What the task asks: Copy the records word for word, starting at the line that has "Identify the location of email-input." and stopping after the line that has "cut-icon: ✂ is".

Listed entries:
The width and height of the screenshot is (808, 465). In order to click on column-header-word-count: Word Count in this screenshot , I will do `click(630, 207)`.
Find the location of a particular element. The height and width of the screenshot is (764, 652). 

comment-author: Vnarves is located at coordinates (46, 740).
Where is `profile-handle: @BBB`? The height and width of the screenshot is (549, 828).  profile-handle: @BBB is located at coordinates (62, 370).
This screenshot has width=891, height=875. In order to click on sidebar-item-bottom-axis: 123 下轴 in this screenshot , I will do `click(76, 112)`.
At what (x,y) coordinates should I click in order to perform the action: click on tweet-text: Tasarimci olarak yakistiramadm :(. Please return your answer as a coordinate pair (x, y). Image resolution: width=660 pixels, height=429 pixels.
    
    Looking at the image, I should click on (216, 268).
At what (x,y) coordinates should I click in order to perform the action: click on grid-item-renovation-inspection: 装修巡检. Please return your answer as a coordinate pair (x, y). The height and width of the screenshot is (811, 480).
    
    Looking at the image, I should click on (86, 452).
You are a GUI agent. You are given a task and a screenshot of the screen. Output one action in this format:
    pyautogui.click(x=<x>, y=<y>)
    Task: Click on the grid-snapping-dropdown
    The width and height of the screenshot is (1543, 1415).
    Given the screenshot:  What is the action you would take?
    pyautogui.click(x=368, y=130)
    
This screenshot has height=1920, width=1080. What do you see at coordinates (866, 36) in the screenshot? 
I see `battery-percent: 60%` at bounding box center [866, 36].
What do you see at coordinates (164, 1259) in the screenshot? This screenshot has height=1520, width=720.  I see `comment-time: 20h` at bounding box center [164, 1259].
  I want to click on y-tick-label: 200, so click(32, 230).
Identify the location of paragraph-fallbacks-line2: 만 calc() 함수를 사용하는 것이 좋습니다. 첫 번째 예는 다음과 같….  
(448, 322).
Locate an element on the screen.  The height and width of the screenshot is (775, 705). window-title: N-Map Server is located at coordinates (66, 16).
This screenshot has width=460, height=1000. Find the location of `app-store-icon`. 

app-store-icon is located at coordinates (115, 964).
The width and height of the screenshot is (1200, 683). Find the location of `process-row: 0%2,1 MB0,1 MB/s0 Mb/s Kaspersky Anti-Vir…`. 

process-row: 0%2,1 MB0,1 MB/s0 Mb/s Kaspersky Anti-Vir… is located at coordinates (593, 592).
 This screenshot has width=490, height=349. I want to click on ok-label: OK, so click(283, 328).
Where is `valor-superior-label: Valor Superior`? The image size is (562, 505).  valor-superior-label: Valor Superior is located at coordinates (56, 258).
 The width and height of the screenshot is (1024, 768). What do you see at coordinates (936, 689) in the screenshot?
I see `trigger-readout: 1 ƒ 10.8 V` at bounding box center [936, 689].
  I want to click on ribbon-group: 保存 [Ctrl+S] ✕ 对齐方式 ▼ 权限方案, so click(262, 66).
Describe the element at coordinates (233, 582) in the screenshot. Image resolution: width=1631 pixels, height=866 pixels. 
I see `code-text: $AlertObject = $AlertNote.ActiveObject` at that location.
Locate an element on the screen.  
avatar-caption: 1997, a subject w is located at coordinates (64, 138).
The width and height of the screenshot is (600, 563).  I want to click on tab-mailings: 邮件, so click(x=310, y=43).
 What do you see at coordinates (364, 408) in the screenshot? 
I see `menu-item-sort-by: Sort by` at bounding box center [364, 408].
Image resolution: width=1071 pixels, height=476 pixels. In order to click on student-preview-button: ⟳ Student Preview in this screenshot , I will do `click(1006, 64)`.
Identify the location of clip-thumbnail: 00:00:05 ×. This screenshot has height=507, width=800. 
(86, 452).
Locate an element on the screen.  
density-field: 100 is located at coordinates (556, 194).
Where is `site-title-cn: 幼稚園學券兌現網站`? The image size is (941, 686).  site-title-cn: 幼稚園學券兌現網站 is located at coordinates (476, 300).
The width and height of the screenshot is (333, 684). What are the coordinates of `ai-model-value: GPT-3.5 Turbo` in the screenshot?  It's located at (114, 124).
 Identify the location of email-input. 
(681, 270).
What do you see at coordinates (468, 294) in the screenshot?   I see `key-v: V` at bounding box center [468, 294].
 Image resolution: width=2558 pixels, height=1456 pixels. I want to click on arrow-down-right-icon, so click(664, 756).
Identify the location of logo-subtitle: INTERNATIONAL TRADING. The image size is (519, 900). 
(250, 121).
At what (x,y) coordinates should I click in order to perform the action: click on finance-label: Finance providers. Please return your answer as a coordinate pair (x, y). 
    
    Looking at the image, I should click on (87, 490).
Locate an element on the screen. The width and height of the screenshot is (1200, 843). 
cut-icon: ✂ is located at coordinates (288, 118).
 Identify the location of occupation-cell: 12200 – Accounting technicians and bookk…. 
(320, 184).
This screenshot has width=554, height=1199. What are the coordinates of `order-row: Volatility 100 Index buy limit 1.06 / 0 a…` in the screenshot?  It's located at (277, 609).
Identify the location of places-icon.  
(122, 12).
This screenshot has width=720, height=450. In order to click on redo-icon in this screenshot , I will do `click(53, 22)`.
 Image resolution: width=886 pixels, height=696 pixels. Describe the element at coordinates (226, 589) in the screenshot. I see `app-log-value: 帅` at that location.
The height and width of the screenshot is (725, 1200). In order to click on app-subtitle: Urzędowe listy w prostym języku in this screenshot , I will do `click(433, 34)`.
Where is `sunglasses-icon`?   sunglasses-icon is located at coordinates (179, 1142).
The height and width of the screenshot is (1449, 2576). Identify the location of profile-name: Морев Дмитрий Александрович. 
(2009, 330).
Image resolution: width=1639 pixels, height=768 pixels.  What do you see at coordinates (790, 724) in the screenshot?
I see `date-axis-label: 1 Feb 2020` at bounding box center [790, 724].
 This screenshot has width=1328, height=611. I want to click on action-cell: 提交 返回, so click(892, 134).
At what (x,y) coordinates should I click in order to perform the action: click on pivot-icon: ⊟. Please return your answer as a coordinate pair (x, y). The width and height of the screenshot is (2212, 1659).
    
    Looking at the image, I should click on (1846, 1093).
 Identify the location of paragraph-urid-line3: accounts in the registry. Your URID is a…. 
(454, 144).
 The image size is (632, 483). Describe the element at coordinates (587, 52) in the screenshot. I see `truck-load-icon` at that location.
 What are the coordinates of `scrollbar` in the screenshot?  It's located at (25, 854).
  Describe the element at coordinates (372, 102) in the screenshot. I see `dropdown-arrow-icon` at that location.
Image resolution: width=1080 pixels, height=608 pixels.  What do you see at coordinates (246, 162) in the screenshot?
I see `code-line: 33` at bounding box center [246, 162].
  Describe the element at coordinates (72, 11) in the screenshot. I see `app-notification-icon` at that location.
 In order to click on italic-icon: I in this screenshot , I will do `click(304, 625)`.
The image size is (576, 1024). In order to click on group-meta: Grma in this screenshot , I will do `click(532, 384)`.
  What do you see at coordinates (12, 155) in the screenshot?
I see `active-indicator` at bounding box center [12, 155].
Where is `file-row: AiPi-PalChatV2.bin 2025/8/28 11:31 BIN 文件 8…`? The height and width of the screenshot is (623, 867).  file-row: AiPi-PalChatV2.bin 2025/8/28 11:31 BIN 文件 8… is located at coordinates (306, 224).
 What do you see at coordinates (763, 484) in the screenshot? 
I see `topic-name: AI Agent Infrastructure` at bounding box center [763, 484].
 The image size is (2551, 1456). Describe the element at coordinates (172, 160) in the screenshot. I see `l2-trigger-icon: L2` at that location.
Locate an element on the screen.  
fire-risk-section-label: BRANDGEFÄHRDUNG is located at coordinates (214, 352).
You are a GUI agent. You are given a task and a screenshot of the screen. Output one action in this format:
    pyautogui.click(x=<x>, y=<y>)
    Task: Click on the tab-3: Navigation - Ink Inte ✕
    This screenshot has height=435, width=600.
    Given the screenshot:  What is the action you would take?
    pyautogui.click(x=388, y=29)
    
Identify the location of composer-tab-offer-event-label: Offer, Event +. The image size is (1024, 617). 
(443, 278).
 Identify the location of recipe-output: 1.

Reply:
 Identify the location of email-input. 
(681, 270).
What do you see at coordinates (468, 294) in the screenshot?   I see `key-v: V` at bounding box center [468, 294].
 Image resolution: width=2558 pixels, height=1456 pixels. I want to click on arrow-down-right-icon, so click(664, 756).
Identify the location of logo-subtitle: INTERNATIONAL TRADING. The image size is (519, 900). 
(250, 121).
At what (x,y) coordinates should I click in order to perform the action: click on finance-label: Finance providers. Please return your answer as a coordinate pair (x, y). 
    
    Looking at the image, I should click on (87, 490).
Locate an element on the screen. The width and height of the screenshot is (1200, 843). 
cut-icon: ✂ is located at coordinates (288, 118).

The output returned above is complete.